**WORK TASK:** Everything from the line containing "Image resolution: width=1568" to the close of the listing below should be retyped exactly, and nothing before it.

[[ RECORDS SUPPLIED, beginning ]]

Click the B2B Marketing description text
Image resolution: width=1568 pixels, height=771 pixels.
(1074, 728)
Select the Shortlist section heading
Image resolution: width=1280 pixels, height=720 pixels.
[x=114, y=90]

[[ RECORDS SUPPLIED, end ]]

**REPLY TO THE TASK:**
Image resolution: width=1568 pixels, height=771 pixels.
(1074, 728)
Select the Shortlist section heading
Image resolution: width=1280 pixels, height=720 pixels.
[x=114, y=90]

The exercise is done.